The use of cargo bikes for freight and servicing trips is becoming more widespread, with major businesses including Amazon and DHL, according to TfL.
Cargo bikes also present a lower risk to people walking and cycling than vans and heavy goods vehicles (HGVs), helping to make London’s streets safer and more attractive for people using public transport, walking and cycling, says TfL.
Key actions within the plan include:
• Developing a London safety standard for cargo bikes that adopts best practice, publishing guidance for both riders and operators
• Exploring opportunities to provide space, such as micro-hubs and parking to support last mile cargo bike operations
• Monitoring where key cargo bike routes are across the city to identify usage patterns and project future growth
• Using procurement policy to support further cargo bike uptake
• Ensuring adequate and suitable capacity for cargo bikes when designing future TfL cycling schemes
• Promoting cargo bikes when planning TfL, or supporting borough schemes - including Low Traffic Neighbourhoods and borough-led vehicle emissions-based schemes
• Providing businesses with the tools and information they need to feel able to make the switch to cargo bikes
Christina Calderato, TfL’s Director of Strategy and Policy, said: “Freight and servicing are the lifeblood of London’s economy but also contribute to air pollution, carbon emissions and traffic congestion.

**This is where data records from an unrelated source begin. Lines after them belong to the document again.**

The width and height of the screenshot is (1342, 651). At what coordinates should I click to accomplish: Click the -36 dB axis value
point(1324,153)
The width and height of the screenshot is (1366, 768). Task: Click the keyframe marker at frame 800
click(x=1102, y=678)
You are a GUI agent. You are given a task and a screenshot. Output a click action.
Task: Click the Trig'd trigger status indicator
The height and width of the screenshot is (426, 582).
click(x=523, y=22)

“We are determined to provide a green, healthy and sustainable future for all Londoners and cargo bikes can play a vital role in cutting carbon emissions, air pollution and road danger. We will continue to work closely with our industry partners, businesses and boroughs across the capital to make our vision for cleaner and safer freight a reality.”
Rob King, co-founder and CEO of Zedify, said: “Our research shows that cargo bikes can save over 90% CO2 emissions per km compared to electric vehicles.

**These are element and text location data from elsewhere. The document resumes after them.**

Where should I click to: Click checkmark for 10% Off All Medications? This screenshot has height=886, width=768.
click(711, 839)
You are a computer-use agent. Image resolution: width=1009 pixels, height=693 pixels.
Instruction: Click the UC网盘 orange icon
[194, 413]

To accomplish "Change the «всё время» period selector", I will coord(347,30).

“Cargo bike logistics has hit a vital stage of growth but it's still a young sector and we need to invest in the ecosystem with things like product development as well as finance and insurance options. This is why businesses like Zedify need to scale rapidly and deliver amazing co-benefits from better air quality, carbon reduction, and fair employment to safer, healthier cities that are better for everyone."